What is being asked: Extract the item lines below without any change, taking everything from the line that contains "You are a computer-use agent. Image resolution: width=357" down to the line that contains "pos(10,136)", with both of those lines included.

[Begin Data rows]

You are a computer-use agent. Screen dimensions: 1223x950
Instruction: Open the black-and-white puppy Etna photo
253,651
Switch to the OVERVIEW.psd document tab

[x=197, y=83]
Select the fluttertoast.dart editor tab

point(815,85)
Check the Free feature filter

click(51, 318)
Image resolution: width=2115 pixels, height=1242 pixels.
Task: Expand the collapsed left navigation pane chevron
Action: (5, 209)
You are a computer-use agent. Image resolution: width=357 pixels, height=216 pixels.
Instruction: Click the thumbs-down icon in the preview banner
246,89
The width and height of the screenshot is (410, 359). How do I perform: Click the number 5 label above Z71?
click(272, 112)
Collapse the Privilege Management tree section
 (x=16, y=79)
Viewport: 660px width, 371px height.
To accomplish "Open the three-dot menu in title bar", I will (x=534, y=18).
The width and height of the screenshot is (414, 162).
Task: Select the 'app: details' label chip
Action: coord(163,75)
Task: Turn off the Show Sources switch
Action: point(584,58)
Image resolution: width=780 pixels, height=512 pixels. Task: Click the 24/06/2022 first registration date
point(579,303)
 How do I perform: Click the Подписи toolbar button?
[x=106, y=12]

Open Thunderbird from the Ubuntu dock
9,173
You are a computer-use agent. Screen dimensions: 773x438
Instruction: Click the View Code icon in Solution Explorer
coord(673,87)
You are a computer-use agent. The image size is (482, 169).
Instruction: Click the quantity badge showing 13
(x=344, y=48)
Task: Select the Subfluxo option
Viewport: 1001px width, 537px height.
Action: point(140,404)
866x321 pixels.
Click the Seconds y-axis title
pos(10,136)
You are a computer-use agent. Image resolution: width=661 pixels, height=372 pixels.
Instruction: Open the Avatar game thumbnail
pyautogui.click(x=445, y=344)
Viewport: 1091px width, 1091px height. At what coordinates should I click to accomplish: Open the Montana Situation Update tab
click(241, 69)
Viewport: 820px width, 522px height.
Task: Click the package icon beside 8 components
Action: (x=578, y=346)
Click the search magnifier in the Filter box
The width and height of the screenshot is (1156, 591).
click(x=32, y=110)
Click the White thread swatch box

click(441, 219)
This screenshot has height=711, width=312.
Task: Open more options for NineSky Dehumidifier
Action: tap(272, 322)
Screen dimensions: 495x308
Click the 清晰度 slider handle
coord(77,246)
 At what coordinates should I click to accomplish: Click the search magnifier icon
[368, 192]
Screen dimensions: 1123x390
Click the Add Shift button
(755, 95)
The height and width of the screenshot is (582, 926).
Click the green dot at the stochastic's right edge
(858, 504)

[End Data rows]

Answer in full:
You are a computer-use agent. Image resolution: width=357 pixels, height=216 pixels.
Instruction: Click the thumbs-down icon in the preview banner
246,89
The width and height of the screenshot is (410, 359). How do I perform: Click the number 5 label above Z71?
click(272, 112)
Collapse the Privilege Management tree section
 (x=16, y=79)
Viewport: 660px width, 371px height.
To accomplish "Open the three-dot menu in title bar", I will (x=534, y=18).
The width and height of the screenshot is (414, 162).
Task: Select the 'app: details' label chip
Action: coord(163,75)
Task: Turn off the Show Sources switch
Action: point(584,58)
Image resolution: width=780 pixels, height=512 pixels. Task: Click the 24/06/2022 first registration date
point(579,303)
 How do I perform: Click the Подписи toolbar button?
[x=106, y=12]

Open Thunderbird from the Ubuntu dock
9,173
You are a computer-use agent. Screen dimensions: 773x438
Instruction: Click the View Code icon in Solution Explorer
coord(673,87)
You are a computer-use agent. The image size is (482, 169).
Instruction: Click the quantity badge showing 13
(x=344, y=48)
Task: Select the Subfluxo option
Viewport: 1001px width, 537px height.
Action: point(140,404)
866x321 pixels.
Click the Seconds y-axis title
pos(10,136)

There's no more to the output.